Materials design cycle reduced to under 2 years

Successful design of alloys for additive manufacturing

Enhanced database accuracy and expansion methods

Abstract

The CALPHAD system of fundamental phase-level databases, now known as the Materials Genome, has enabled a mature technology of computational materials design and qualification that has already met the acceleration goals of the national Materials Genome Initiative. As first commercialized by QuesTek Innovations, the methodology combines efficient genomic-level parametric design of new material composition and process specifications with multidisciplinary simulation-based forecasting of manufacturing variation, integrating efficient uncertainty management.

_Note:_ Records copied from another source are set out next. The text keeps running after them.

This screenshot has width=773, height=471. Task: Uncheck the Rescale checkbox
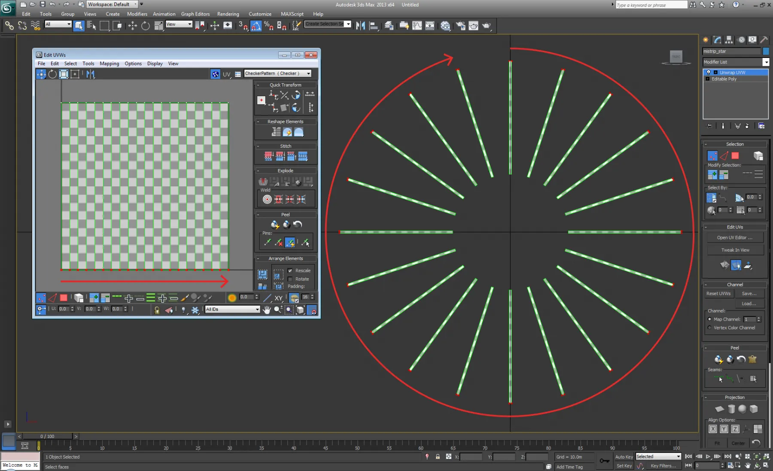[290, 270]
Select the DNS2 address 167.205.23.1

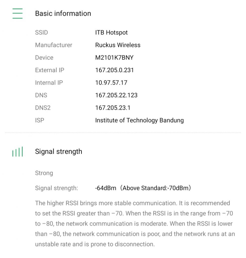pyautogui.click(x=113, y=108)
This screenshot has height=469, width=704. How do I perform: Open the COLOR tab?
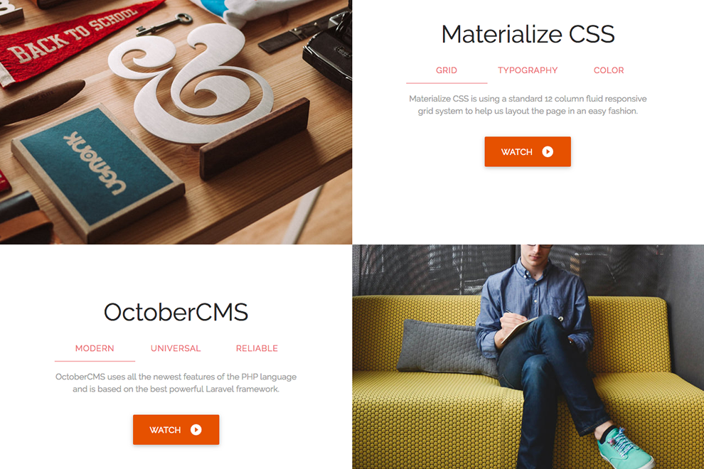point(609,70)
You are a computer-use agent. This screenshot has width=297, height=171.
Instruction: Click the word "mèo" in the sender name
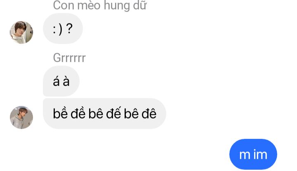tap(89, 5)
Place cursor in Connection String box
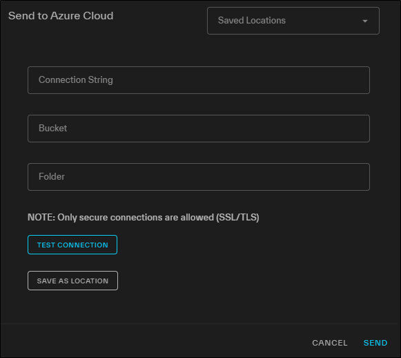This screenshot has height=358, width=401. (199, 80)
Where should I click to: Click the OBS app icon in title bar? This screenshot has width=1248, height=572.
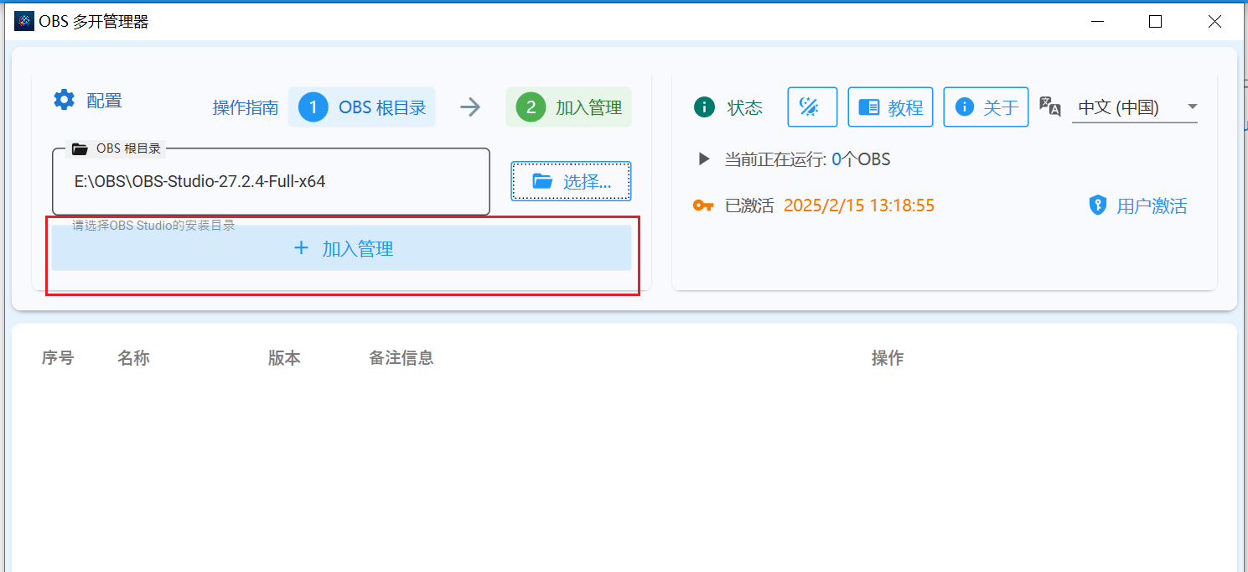25,22
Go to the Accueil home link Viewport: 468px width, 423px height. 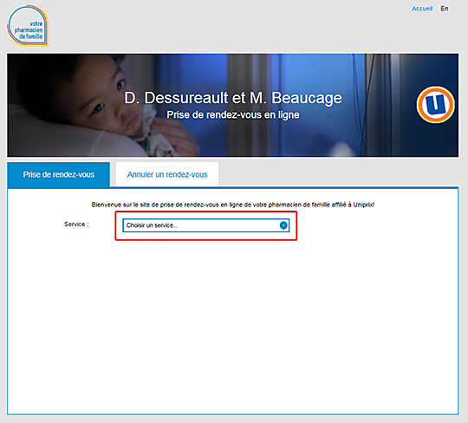[x=422, y=9]
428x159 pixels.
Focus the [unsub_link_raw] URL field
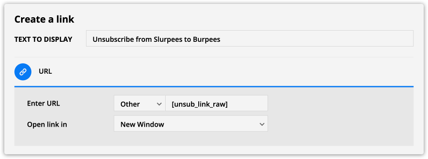216,103
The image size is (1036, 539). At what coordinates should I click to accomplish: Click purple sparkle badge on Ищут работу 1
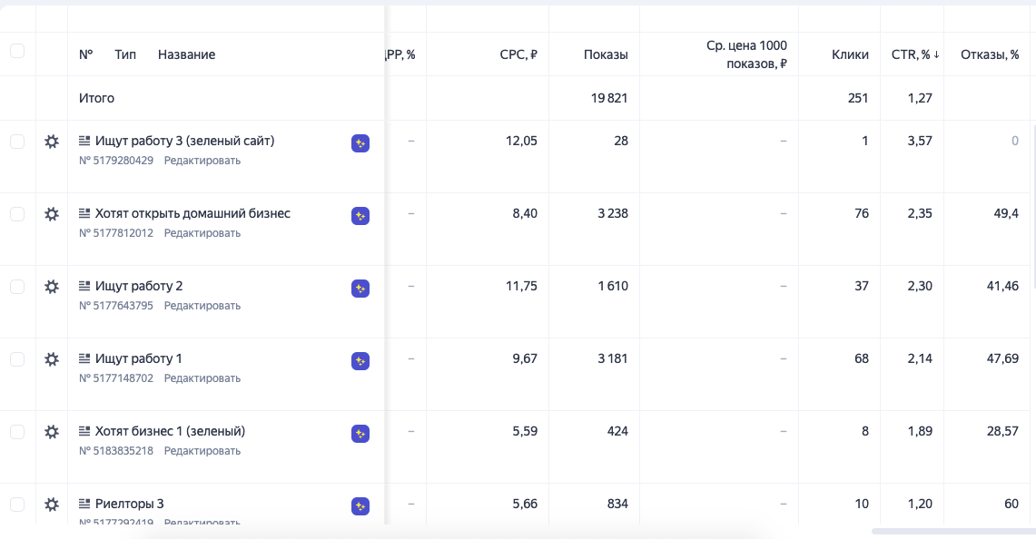[360, 361]
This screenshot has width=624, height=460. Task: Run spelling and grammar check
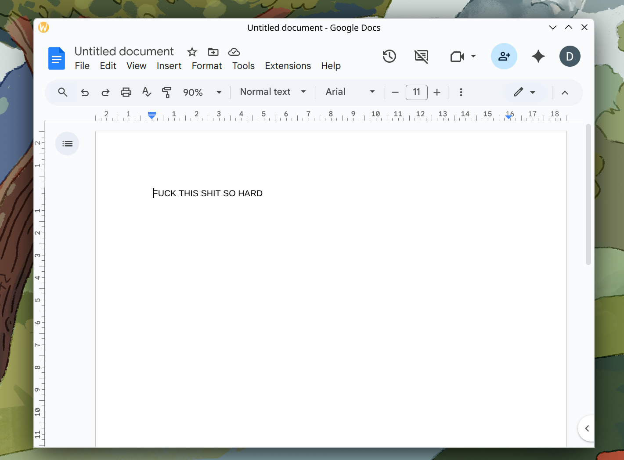coord(147,92)
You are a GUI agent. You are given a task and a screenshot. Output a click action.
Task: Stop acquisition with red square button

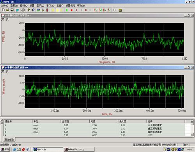pos(71,10)
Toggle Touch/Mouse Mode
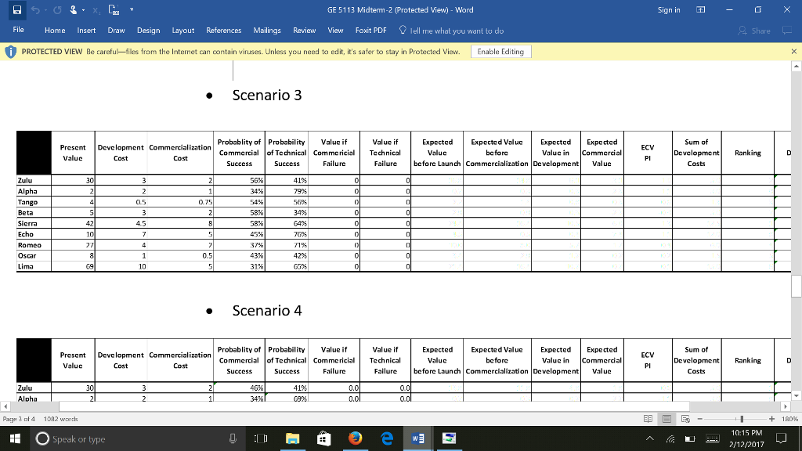 tap(74, 9)
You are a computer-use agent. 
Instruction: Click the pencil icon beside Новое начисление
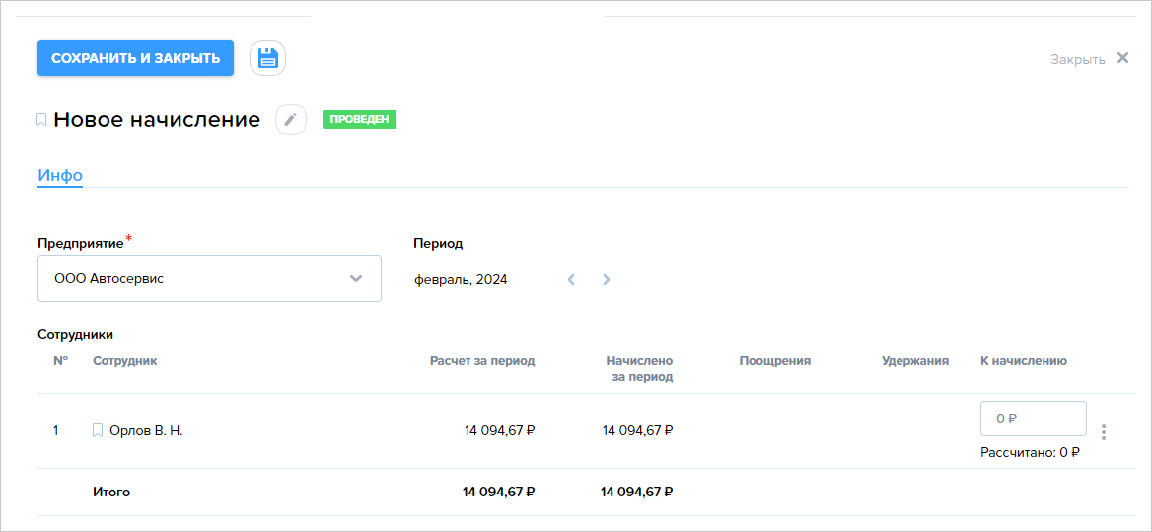[291, 119]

Recent projects demonstrated under the multi-institutional CHiMaD Design Center notably include novel alloys designed specifically for the new technology of additive manufacturing. With the proven success of the CALPHAD-based Materials Genome technology, current university research emphasizes new methodologies for affordable accelerated expansion of more accurate CALPHAD databases. Rapid adoption of these new capabilities by US apex corporations has compressed the materials design and development cycle to under 2 years, enabling a new "materials concurrency" integrated into a new level of concurrent engineering supporting an unprecedented level of manufacturing innovation.